From the line containing "This screenshot has width=800, height=600." through the last line of the listing, output each line exactly as it stands. Omit pictures.
◇ ◇ ◇ ◇ ◇
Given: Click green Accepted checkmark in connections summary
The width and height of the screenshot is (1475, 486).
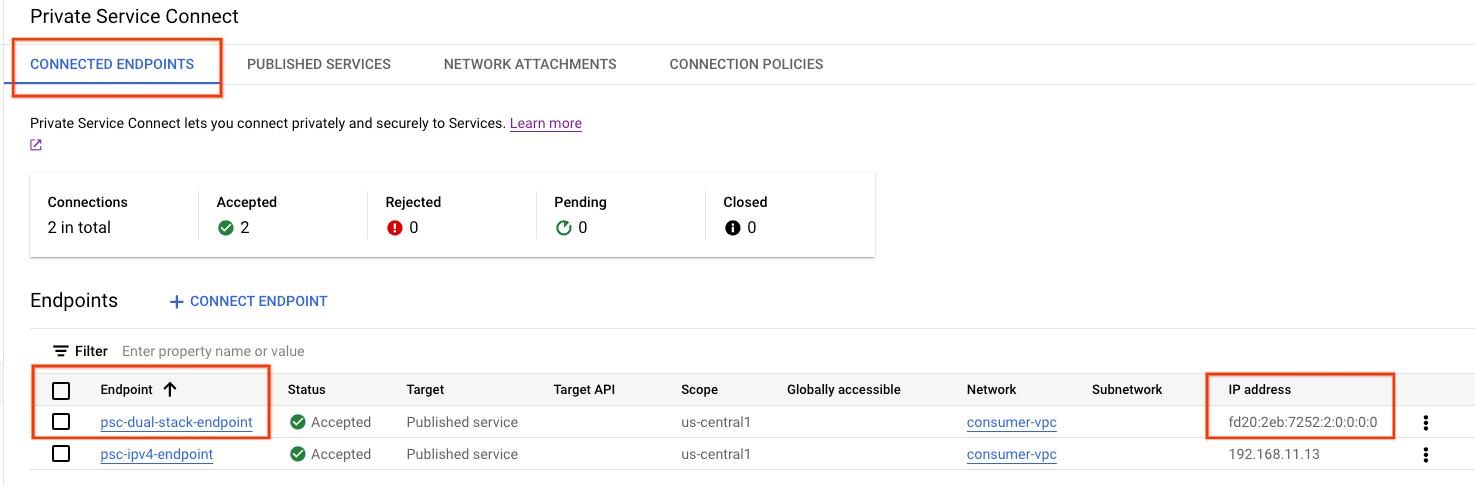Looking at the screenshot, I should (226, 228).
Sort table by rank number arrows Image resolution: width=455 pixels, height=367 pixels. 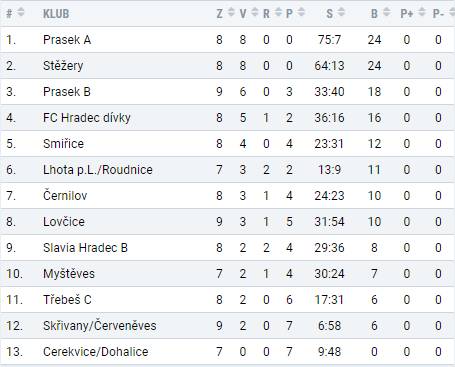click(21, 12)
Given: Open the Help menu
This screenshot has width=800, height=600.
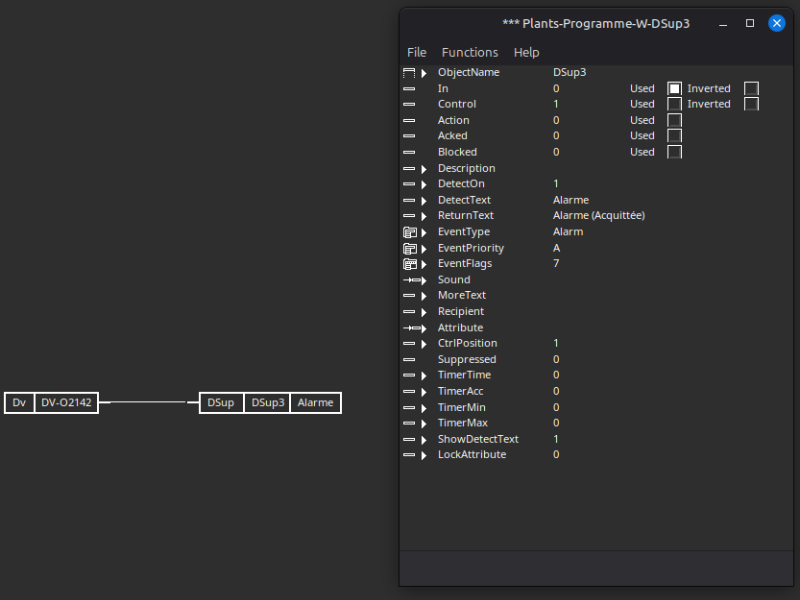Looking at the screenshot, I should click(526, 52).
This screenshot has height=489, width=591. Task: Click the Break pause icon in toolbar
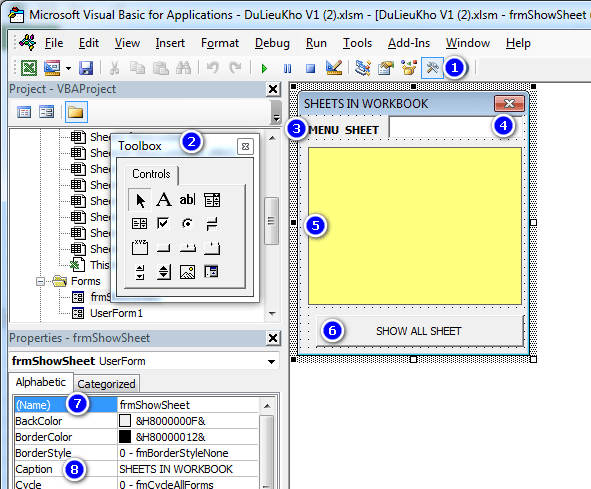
◇ ◇ ◇ ◇ ◇
Problem solution:
This screenshot has width=800, height=600.
Looking at the screenshot, I should click(526, 52).
This screenshot has height=489, width=591. Task: Click the Break pause icon in toolbar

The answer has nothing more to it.